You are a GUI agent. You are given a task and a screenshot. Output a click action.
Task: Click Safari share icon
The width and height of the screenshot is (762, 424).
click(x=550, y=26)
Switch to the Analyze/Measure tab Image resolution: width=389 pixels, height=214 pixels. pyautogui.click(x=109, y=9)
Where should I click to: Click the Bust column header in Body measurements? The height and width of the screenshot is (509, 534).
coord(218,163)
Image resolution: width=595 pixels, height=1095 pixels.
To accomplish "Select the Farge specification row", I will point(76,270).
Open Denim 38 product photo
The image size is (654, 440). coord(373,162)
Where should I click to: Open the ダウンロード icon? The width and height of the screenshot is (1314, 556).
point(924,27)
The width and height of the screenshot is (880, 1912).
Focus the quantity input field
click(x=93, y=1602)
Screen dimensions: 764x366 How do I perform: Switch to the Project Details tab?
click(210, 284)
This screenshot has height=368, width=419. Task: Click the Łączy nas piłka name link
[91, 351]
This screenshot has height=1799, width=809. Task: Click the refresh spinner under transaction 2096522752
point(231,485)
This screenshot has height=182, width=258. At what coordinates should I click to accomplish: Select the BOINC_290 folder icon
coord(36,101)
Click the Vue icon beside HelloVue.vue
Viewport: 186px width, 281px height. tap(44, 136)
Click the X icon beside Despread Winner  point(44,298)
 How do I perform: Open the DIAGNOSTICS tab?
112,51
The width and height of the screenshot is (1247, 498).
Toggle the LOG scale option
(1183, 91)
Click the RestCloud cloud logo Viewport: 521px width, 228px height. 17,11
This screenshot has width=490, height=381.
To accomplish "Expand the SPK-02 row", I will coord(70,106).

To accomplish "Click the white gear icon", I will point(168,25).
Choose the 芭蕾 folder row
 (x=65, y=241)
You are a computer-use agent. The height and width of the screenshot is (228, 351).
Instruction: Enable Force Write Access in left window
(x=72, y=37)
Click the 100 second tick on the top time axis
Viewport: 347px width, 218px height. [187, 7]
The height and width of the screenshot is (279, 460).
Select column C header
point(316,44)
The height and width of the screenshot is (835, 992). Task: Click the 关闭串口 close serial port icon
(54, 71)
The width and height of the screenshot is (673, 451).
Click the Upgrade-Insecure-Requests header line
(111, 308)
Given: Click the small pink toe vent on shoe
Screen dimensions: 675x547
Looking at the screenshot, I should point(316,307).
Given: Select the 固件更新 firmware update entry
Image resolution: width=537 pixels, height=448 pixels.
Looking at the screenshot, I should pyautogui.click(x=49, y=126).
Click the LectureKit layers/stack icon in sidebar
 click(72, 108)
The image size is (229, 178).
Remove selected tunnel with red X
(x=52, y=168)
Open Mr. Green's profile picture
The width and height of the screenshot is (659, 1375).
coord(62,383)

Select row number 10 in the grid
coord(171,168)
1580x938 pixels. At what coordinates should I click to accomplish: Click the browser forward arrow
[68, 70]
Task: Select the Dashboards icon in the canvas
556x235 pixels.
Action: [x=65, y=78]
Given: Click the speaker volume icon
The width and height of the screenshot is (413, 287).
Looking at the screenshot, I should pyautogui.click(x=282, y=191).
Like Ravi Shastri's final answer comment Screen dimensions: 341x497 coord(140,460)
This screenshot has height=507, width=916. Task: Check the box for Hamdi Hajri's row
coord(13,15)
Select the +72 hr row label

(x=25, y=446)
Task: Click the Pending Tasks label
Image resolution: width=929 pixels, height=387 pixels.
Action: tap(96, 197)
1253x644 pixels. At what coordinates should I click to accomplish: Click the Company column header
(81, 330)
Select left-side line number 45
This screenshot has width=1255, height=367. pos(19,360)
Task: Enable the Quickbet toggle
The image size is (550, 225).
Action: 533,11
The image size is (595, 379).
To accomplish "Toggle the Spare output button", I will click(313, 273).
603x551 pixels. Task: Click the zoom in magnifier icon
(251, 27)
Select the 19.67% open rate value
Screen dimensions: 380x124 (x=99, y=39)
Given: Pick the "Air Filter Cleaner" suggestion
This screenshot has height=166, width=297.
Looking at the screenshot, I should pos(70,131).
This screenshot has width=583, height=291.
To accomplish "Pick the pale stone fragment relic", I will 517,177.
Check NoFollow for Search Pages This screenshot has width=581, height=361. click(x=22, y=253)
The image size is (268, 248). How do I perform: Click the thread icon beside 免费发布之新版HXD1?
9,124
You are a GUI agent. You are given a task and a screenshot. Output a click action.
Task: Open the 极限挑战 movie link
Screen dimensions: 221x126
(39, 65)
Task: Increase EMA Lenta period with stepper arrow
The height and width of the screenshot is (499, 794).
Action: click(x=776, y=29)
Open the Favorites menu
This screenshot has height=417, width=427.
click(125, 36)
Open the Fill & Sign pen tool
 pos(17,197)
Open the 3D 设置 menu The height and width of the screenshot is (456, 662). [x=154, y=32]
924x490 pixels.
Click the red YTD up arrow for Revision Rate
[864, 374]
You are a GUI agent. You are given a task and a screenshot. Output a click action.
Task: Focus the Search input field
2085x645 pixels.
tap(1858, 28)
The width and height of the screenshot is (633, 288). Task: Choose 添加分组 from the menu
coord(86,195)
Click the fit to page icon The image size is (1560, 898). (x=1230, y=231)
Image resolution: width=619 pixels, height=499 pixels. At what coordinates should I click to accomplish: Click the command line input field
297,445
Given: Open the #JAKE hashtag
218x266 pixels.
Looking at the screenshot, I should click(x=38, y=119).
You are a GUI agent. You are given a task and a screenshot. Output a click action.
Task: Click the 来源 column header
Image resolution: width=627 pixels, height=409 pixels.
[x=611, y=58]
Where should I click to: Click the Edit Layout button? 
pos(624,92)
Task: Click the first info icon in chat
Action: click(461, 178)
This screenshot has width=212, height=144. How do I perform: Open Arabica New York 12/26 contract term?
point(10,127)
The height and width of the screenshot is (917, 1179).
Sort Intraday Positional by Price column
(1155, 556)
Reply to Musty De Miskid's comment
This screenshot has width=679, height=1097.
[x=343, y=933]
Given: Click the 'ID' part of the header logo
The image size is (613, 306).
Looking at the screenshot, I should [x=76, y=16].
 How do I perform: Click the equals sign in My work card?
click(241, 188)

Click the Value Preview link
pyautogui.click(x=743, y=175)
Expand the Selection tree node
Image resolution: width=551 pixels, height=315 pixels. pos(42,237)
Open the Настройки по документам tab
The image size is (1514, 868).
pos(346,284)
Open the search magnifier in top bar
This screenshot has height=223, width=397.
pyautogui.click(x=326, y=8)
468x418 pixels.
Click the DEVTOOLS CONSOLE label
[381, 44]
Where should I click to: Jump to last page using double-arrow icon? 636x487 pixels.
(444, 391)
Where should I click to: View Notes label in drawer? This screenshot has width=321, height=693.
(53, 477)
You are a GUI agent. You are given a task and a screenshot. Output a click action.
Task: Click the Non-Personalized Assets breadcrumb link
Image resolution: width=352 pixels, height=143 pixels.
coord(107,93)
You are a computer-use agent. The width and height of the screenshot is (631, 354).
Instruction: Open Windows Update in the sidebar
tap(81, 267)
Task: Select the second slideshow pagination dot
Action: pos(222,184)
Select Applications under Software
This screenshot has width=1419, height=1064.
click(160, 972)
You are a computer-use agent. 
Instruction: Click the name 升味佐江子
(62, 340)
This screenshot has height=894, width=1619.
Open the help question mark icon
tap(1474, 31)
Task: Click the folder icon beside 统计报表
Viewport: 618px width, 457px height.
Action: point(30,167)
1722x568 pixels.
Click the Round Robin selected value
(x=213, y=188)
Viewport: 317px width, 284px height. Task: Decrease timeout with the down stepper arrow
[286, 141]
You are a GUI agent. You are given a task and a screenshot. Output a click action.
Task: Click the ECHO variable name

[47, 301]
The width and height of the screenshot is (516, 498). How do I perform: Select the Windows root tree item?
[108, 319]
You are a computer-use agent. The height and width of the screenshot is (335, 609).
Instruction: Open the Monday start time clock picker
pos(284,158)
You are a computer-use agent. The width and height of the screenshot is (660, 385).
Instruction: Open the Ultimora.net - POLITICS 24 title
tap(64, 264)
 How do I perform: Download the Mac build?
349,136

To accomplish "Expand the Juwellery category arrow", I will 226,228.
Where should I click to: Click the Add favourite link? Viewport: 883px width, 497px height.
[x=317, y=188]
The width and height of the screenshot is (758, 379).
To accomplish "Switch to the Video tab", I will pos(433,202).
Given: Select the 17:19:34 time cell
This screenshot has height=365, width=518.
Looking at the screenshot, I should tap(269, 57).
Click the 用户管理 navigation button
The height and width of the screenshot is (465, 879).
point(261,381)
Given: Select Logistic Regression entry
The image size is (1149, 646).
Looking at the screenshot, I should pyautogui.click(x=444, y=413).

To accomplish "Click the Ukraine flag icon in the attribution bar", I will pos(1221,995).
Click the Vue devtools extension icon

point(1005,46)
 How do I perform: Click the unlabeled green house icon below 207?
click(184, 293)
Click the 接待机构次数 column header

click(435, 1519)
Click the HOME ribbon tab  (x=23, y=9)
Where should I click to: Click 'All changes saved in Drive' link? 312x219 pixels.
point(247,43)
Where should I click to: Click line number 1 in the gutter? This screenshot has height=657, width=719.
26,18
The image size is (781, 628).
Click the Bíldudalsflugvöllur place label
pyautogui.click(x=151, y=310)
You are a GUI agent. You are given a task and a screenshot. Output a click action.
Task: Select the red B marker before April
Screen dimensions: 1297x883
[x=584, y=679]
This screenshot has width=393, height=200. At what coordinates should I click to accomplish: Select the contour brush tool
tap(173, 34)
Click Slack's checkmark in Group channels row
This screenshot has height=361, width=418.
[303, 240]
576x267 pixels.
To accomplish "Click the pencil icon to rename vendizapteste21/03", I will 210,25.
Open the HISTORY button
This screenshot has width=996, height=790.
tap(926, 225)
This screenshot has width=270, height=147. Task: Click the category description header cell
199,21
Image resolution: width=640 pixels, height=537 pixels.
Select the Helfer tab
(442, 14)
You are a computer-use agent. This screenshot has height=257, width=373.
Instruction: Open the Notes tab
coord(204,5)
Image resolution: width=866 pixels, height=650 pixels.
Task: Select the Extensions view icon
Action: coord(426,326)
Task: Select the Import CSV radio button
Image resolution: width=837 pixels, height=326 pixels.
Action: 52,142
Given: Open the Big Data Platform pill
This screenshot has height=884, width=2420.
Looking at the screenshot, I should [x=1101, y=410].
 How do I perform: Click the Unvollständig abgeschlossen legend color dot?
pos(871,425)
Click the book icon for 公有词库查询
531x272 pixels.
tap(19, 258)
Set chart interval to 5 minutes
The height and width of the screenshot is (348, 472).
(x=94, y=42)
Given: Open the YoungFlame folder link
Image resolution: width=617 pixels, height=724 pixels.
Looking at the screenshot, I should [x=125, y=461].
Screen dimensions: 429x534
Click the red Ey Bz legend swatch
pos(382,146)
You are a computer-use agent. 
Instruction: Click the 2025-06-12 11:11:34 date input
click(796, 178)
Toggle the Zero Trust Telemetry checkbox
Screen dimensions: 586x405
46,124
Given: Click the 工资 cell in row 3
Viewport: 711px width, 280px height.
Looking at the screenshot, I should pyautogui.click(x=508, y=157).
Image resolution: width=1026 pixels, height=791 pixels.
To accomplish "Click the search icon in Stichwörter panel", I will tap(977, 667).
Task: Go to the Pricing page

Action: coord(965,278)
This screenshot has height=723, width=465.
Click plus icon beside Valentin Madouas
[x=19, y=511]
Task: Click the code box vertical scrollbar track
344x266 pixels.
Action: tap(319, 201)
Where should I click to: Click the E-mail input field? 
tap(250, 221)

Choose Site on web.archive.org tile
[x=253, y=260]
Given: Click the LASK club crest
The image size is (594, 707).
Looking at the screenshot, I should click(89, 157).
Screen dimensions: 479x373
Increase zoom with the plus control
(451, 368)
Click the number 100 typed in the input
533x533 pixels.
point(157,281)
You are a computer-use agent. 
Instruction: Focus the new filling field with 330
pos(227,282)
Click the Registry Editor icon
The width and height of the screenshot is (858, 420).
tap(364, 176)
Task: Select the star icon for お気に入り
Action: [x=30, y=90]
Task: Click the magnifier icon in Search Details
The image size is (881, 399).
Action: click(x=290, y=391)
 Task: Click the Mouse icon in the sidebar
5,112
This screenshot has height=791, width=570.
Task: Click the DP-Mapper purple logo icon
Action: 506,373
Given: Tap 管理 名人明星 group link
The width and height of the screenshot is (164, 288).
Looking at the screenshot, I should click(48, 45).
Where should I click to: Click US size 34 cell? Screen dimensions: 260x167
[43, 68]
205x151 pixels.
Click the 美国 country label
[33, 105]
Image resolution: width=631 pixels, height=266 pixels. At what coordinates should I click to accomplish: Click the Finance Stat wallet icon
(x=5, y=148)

(Exercise details) In the records, find every line that has the string "entry" and copy it.

(Finished exercise)
Given: Select the 固件更新 firmware update entry
Given: Select Logistic Regression entry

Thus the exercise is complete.